L’économie japonaise a enregistré un rebond limité au quatrième trimestre 2025, avec une hausse du PIB de seulement 0,1 %, selon les données officielles publiées lundi. Un résultat en amélioration après la contraction du trimestre précédent (−0,7 %), mais nettement inférieur aux attentes des économistes, qui tablaient sur une progression de 0,4 %. Sur l’ensemble de l’année, la croissance atteint 1,1 %, marquant un redressement après le recul observé en 2024.
Ce redémarrage modéré intervient malgré le plan de relance massif lancé par la Première ministre Sanae Takaichi, arrivée au pouvoir en octobre. D’un montant de 117 milliards d’euros, ce dispositif vise à soutenir le pouvoir d’achat face à une inflation persistante, encore au-dessus de l’objectif de la Banque du Japon. Si les prix ont légèrement ralenti, la consommation des ménages demeure fragile, avec des dépenses en baisse, ce qui alimente les doutes sur l’efficacité des mesures engagées.
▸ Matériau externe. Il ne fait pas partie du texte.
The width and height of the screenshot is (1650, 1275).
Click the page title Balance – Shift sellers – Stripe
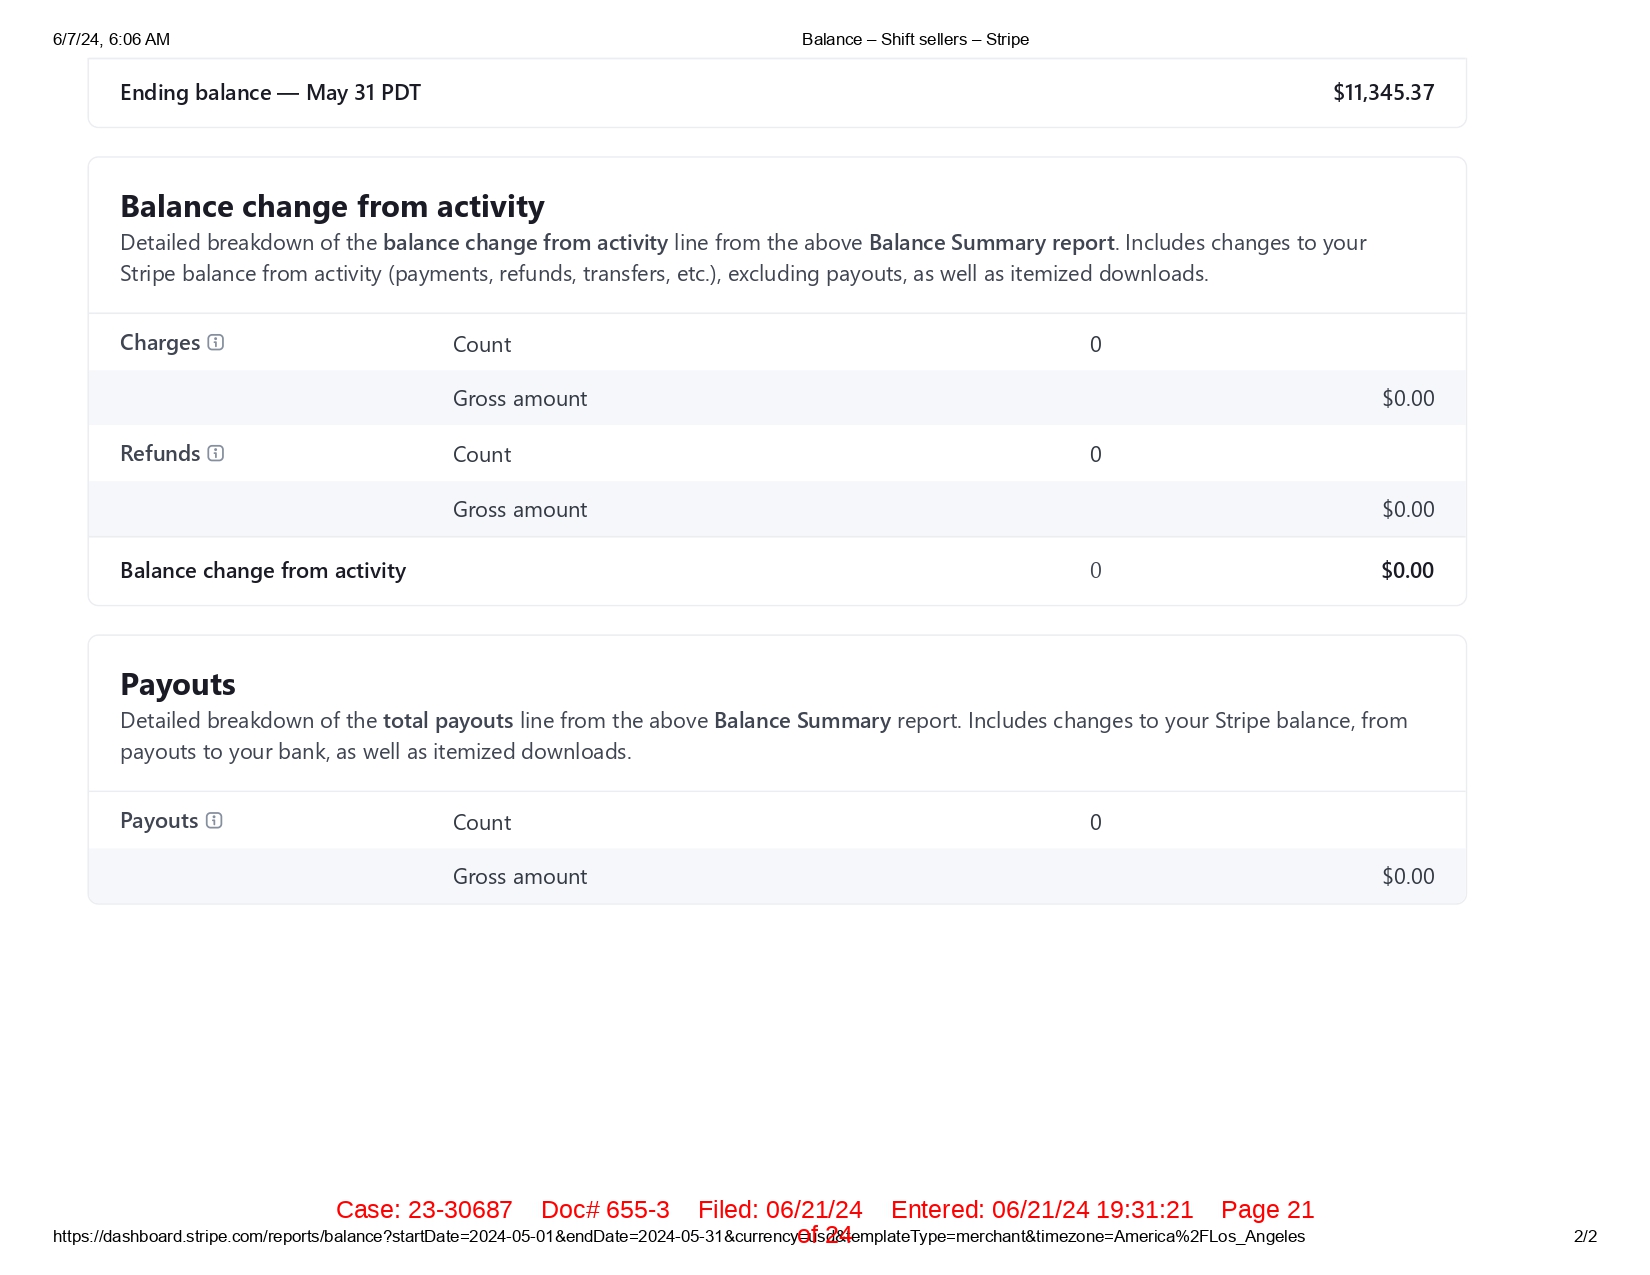tap(915, 40)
Le contexte international continue par ailleurs de peser lourdement sur la conjoncture. Les exportations vers les États-Unis ont nettement reculé malgré un accord commercial réduisant les droits de douane initialement envisagés. À cela s’ajoutent les tensions commerciales avec la Chine, qui affectent à la fois les échanges et le tourisme. Malgré une majorité parlementaire renforcée, le gouvernement japonais doit désormais convaincre que sa stratégie budgétaire peut relancer durablement la croissance sans creuser davantage la dette ni raviver les tensions inflationnistes.